How I Missed Running!
As you might have guessed from the long silence, it's been a non-running summer ever since Bighorn back in mid-June. I pretty much laid low, but tried to keep up some level of fitness (and sanity!) with a mix of deep water running and swimming and then some cycling added in. I got a temporary membership at another gym to be able to use a bigger and deeper pool for the water stuff, like I did a few years back when rehabbing. It was good to burn some calories and have some routines, but I really missed the running, and especially the trails. And also my normal routines of strength training and yoga. But there was in compensation a lot more quality family time, especially with the summer hiatus from teaching and our vacation upstate.
But after eight weeks off, I got the ok from my doctor this week to resume running! So this week I've been inching back into running, and also into somewhat more normal strength training. But I'm taking it slow (20-25 minute outings so far) and alternating it with cross-training days or supplementing the running with a swim or bike same day, as I can't (shouldn't) go far yet. It feels awkward and slow, but actually I'm surprised to even be able to hold a 10 minute or so pace, and with no pain!
Apparently, the stress fracture (sacrum) is mostly or fully healed. I was worried it might be a longer route with such an "exotic" injury where recovery time seemed longer and more uncertain, from what I read online. Being a "patient patient" (it didn't feel like I was, but I never cheated!) paid off, I guess. As for the osteitis pubis (inflammation of pubic bone, though I haven't felt the symptoms in the spot), doctor says that's more of a long-term issue, and probably pre-existing (it showed up on the MRI). It would explain some discomfort I sometimes get (and got in the spring periodically) in the upper quad area meeting the front hip and sometimes in the glute. Strength and stretching are apparently part of managing it. Guess my massage guy will be seeing me pretty regularly when my mileage gets back up there!
I'm still left to wonder if anything in particular aside from the back to back hundreds in five weeks (a normal feat for some ultra types out there) contributed to this. Doctor was dismissive of low bone density (though I realized from reading my calcium supplements weren't as high as recommended so I upped them as well as my vitamin D intake) or shoes or biomechanics. I still wonder. Doing all those race miles on stiff trail shoes, does that matter? And all my issues (including the segment of the sacrum where I had the SF) are on the right side, in terms of where I've had over the years or continue to have some level of soreness or occasional pain in the upper leg. Although the MRI showed the osteitis as bilateral.
He did mention that shorter strides with higher turnover are healthiest gait. Once I get back some base, I think I'll start focusing more on form. Ask my speedwork coach to watch that once I can resume his classes, and maybe toy around with the Chi running stuff, dunno. Best to experiment with this stuff at a time without big race plans in the medium term.
Change is Good!
I guess I'm really left with a certain amount of trail and error and exploration of various avenues in terms of trying to establish a healthier running approach.

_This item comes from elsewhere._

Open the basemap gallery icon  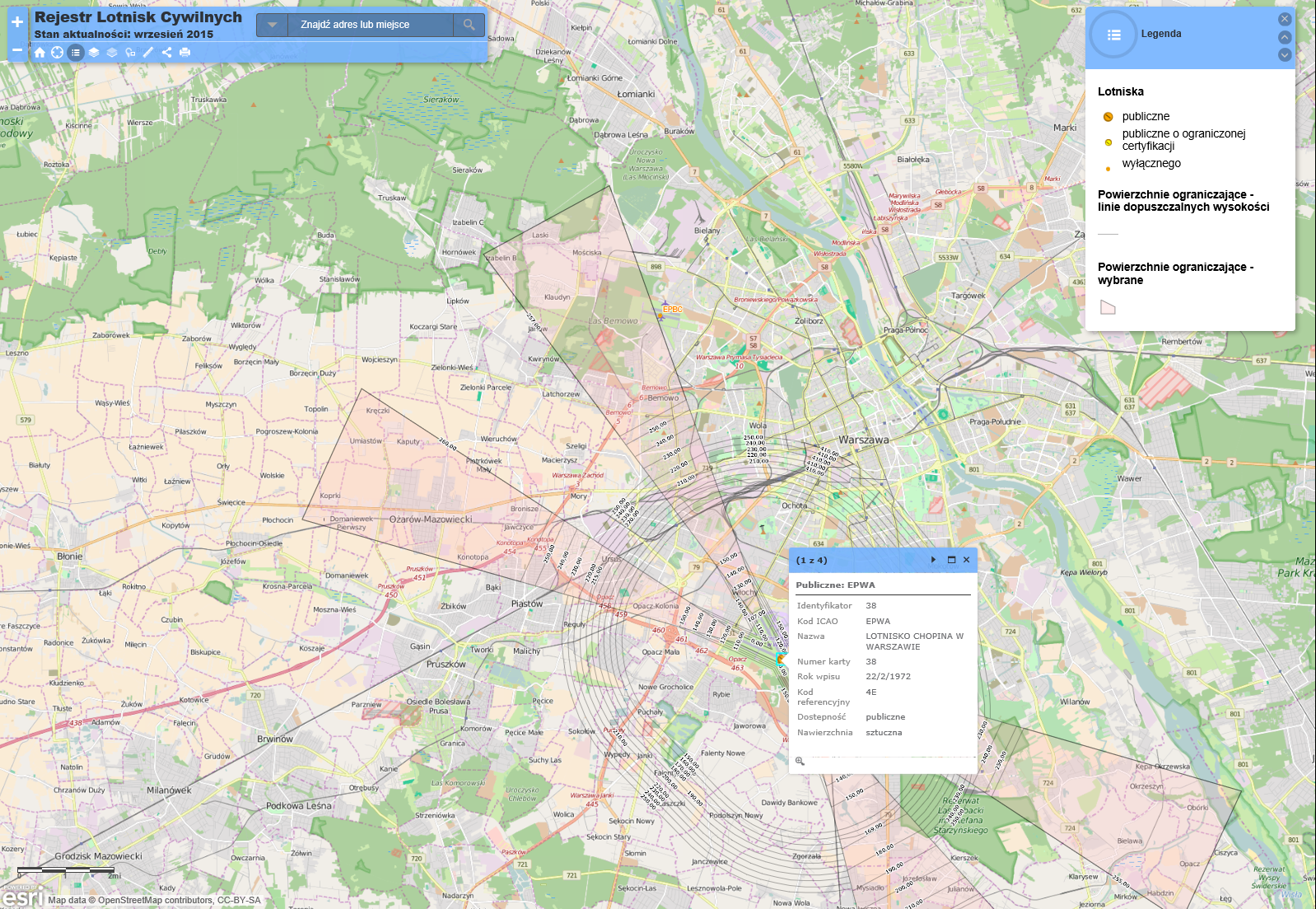pos(112,52)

A couple things have occurred to me as sensible changes. First, trying to really re-embed cross-training as a regular part of even my peak mileage 100-mile buildup phases, and to do some multisport as part of the longer hiatuses between 100s I plan to take. Second, I think I could do better in the periods of less intense training in terms of working more on (leg/core) strength. Last winter and spring I was upping the strength and the mileage at the same time, and didn't have as strong a base from last fall as I might. Part of that was introducing the Iron Strength stuff as a new element, which I only learned of in January.

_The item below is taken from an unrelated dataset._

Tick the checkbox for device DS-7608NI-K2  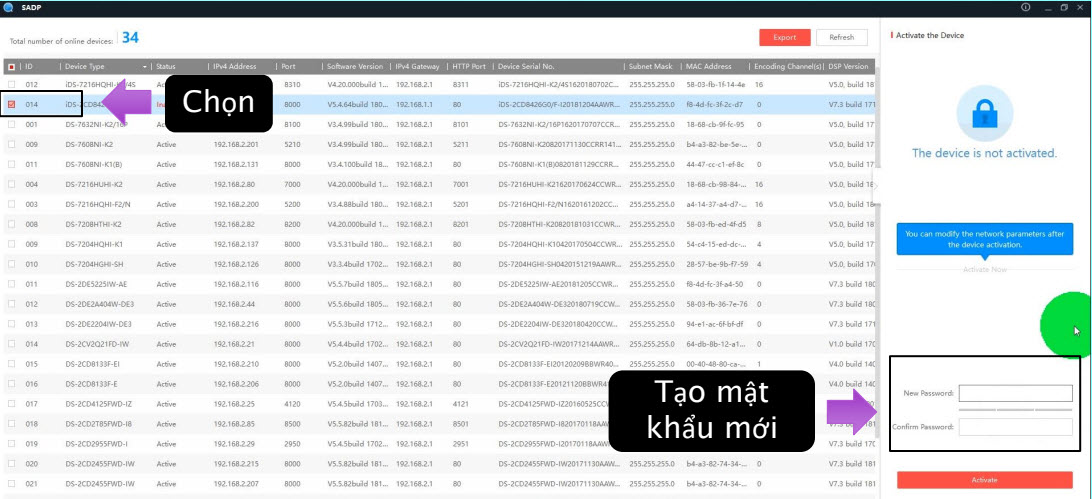pos(11,144)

What will be helpful from here on through this winter is that I've committed to a climbing trip next March to Mt. Whitney. That raises the stakes for strength training and will help make sure I don't underplay it.
I've looked at races for the coming months and have some ideal scenarios in my head. While I'm signed up for Masochist in early November (since it opened and sold out in a few days in May), I consider being ready for that tough 50 miler so soon to be a bit unlikely. I'll wait and see. In the meantime, the only race I'v signed up for is the Mountain Madness 25K end of September. I decided it was better not to go for the 50k option there. Running fifteen hard, partly technical, pretty rugged miles in six weeks will be test enough of my recovery!
There are interesting options out there as far as 50ks or close to that in October and November. But I'd also be happy doing some shorter stuff, like some cross country and maybe a shorter trail race. It's all wait and see as I gauge the progression of my recovery. Baby steps is my current motto! Like the song from the Sesame Street video Mihiret used to watch! I hear that song in my head every time I recite that mantra.
But it's great to be back out there, however modestly and slowly! You really appreciate your running when you can't do for a while. And it's also kind of nice to have the chance to recharge the batteries, and rebalance your life a little. Running can take over some times. On the other hand, my general outlook on life is always better when I am able to get in my runs! What runner can't relate to that!